_Problem to solve_
The whole listing needs to be returned exactly as it appears.

_Working data_
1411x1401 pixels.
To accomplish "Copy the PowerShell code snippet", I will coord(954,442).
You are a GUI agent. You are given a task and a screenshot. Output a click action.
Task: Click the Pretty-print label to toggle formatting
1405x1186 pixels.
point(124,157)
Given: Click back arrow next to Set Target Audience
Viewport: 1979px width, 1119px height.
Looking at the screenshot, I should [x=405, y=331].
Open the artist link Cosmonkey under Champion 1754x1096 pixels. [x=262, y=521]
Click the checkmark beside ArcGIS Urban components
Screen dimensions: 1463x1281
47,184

_Worked solution_
1411x1401 pixels.
To accomplish "Copy the PowerShell code snippet", I will coord(954,442).
You are a GUI agent. You are given a task and a screenshot. Output a click action.
Task: Click the Pretty-print label to toggle formatting
1405x1186 pixels.
point(124,157)
Given: Click back arrow next to Set Target Audience
Viewport: 1979px width, 1119px height.
Looking at the screenshot, I should [x=405, y=331].
Open the artist link Cosmonkey under Champion 1754x1096 pixels. [x=262, y=521]
Click the checkmark beside ArcGIS Urban components
Screen dimensions: 1463x1281
47,184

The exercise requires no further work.